Pero sin su ayuda, ¿cómo podría ayudarte? ¡Moriré de pena y sólo entonces podré
estar contigo!”
La
madre le habló largo tiempo con palabras de consuelo, razonando como si Natasha
y los otros hijos la escucharan con atención. Después le entró sueño y se quedó
dormida sobre la tumba.
El
cielo iluminado de la guerra apareció a lo lejos y la alcanzó el sordo retumbar
de los cañones. Había comenzado una batalla. María Vasílievna despertó y vio el
fuego en el cielo, escuchó la respiración agitada de los cañones. “Son los nuestros
que vienen –pensó–, ¡que lleguen pronto, que haya un poder soviético, el poder que
ama al pueblo, que ama el trabajo, que enseña a la gente; es un poder inquieto;
quizá, dentro de un siglo, aprenda a revivir a los muertos.

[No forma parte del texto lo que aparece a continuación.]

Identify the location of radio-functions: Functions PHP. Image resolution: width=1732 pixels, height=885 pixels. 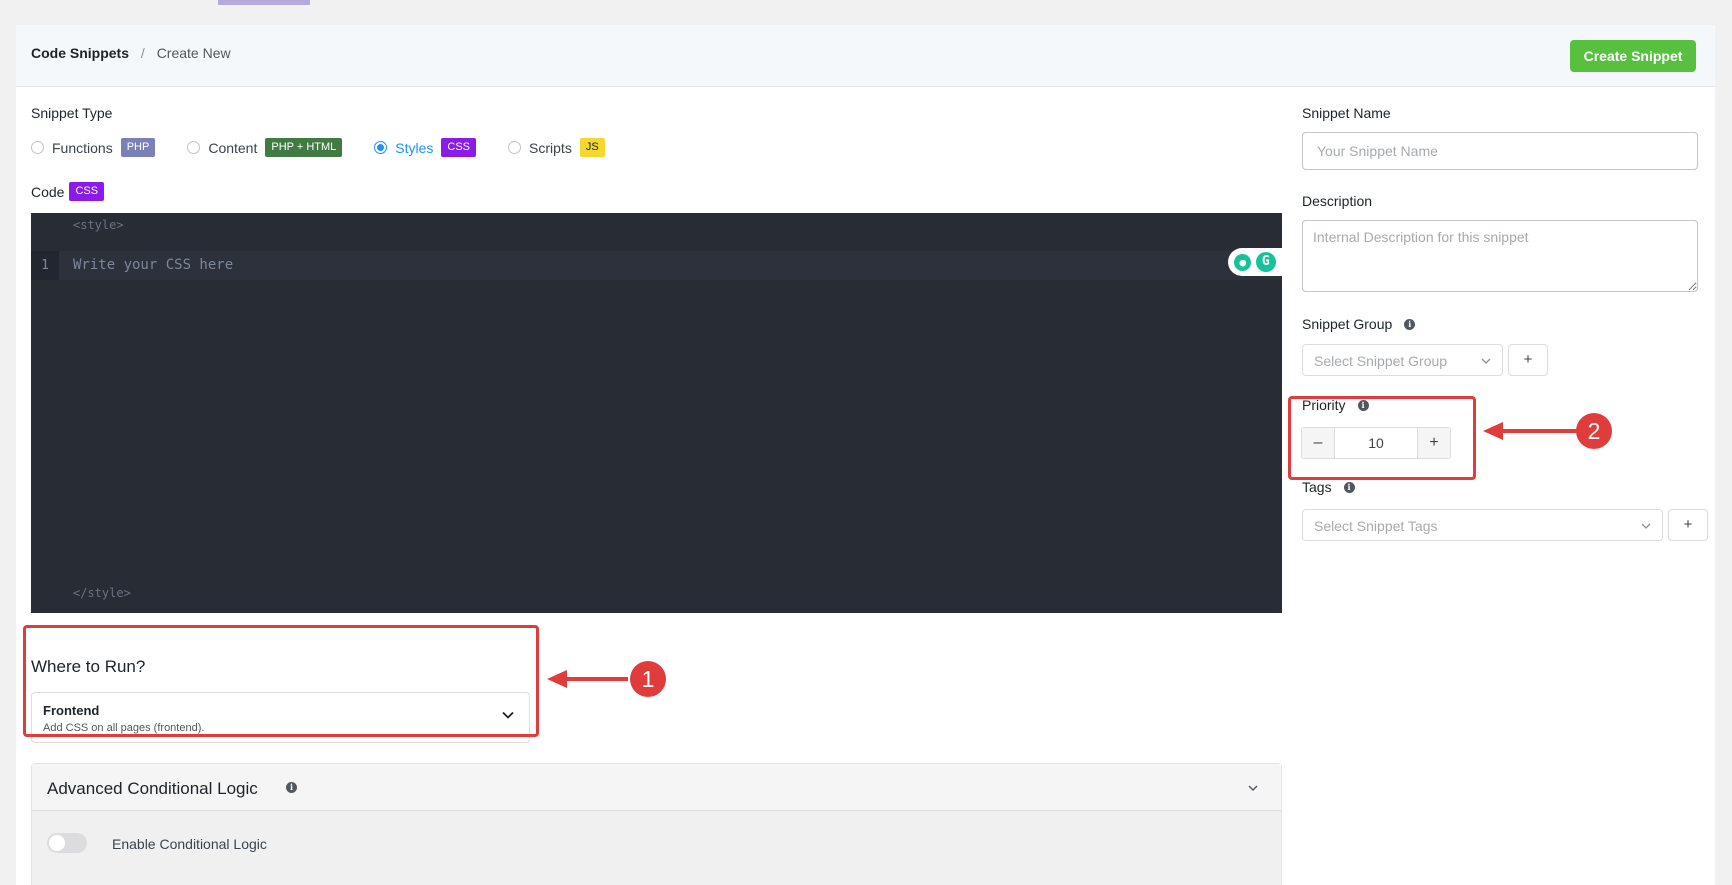
(94, 148).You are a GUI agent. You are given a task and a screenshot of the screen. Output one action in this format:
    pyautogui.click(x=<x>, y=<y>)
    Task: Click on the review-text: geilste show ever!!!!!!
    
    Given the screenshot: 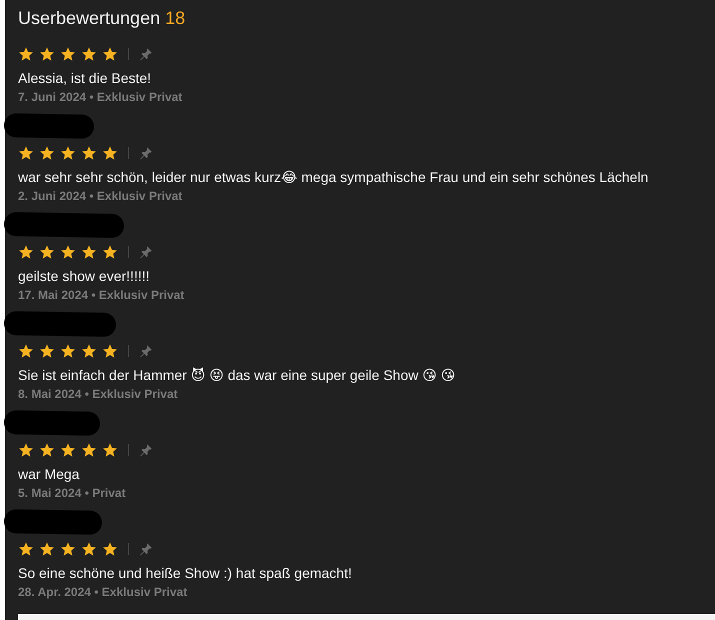 What is the action you would take?
    pyautogui.click(x=84, y=276)
    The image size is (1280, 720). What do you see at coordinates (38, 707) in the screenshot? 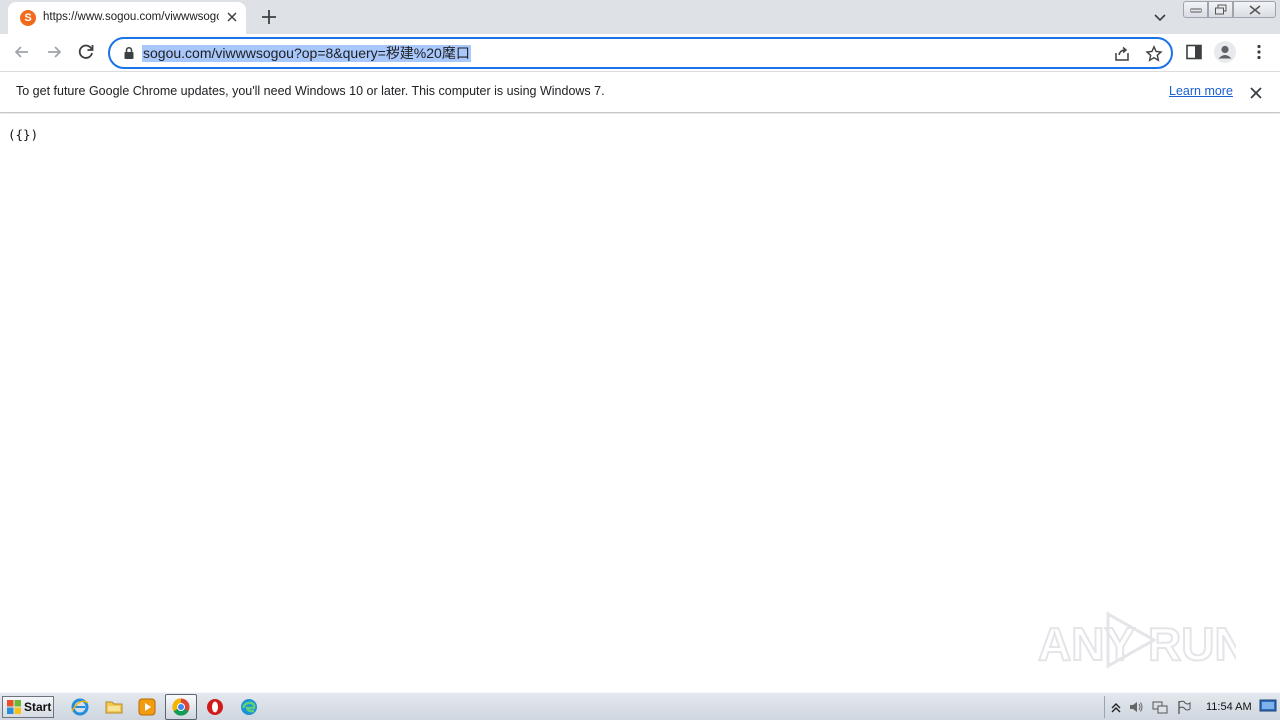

Entonces suspirará y
se alegrará mi huérfano corazón de madre!”
María
Vasílievna confiaba y entendía que todo sucedería tal y como ella imaginaba. Había
visto aeroplanos volando, algo que también era difícil de inventar y de hacer. Del
mismo modo, todos los muertos podrían ser devueltos desde la profundidad de la tierra
a vivir otra vez bajo la luz solar. Sucedería si la inteligencia humana tenía en
cuenta las necesidades de la madre que da a luz y entierra a sus hijos y le duele
su pérdida.
Se
volvió a acostar sobre la tierra blanda de la tumba para estar más cerca de sus
hijos. Su silencio significaba un repudio al mundo malhechor que les había dado
muerte y la pena de la madre que recordaba el olor de sus cuerpos infantiles y el
color de sus ojos vivos.
Hacia
el mediodía, los tanques rusos salieron a la carretera de Mitrofánievsk y se detuvieron
junto al pueblo para pasar revista y repostar combustible; habían dejado de hacer
fuego porque la guarnición alemana de la ciudad se había retirado a tiempo para
reagruparse con su ejército y así librarse del combate.
Un
soldado rojo bajó de su tanque para caminar por la tierra, sobre la cual brillaba
ahora un sol pacífico. El soldado ya no era joven y le gustaba ver cómo vive la
hierba y comprobar si todavía existían las mariposas y los insectos que conocía
de antes.
A
los pies de una cruz hecha de ramas, el soldado vio a una vieja acurrucada sobre
la tierra. Se agachó y trató de escuchar su respiración. Después giró el cuerpo
de la mujer y pegó el oído a su pecho para cerciorarse de que no latía. “Su corazón
se ha ido –entendió el soldado, y cubrió en silencio el rostro de la muerta con
un lienzo limpio que llevaba consigo como peal de repuesto–. Ya no tenía con qué
vivir; su cuerpo estaba tan comido por el hambre y por la desdicha que hasta los
huesos se le ven bajo la piel.”
“Duerme
por ahora –habló en voz alta el soldado despidiéndose–. No importa de quién fueras
madre, pero sin ti también me he quedado huérfano.”
Permaneció
parado un poco más junto a ella, despidiéndose angustiosamente de la madre ajena.
“Todo
está oscuro para ti ahora y te has ido. ¿Qué remedio? No hay tiempo de afligirnos
por ti. Primero debemos batir al enemigo. Luego el mundo entero deberá entrar en
razón. No puede ser de otro modo, porque entonces todo sería en vano.”
El
soldado regresó al tanque y se sintió triste sin los muertos. Pero sintió que ahora
le era más necesario vivir. No sólo había que borrar al enemigo de la vida de la
gente, sino que después de la victoria habría que aprender a vivir aquella vida
superior que los muertos le habían legado silenciosamente. Entonces, en señal de
respeto a su eterna memoria, debían cumplirse sus esperanzas, para que se hiciera
su voluntad y no engañar sus corazones yertos. Sólo en los vivos pueden confiar
los muertos, y éstos tienen que vivir de modo que el destino libre y feliz del pueblo
justifique sus muertes y, de esta manera, den a su caída su justo peso.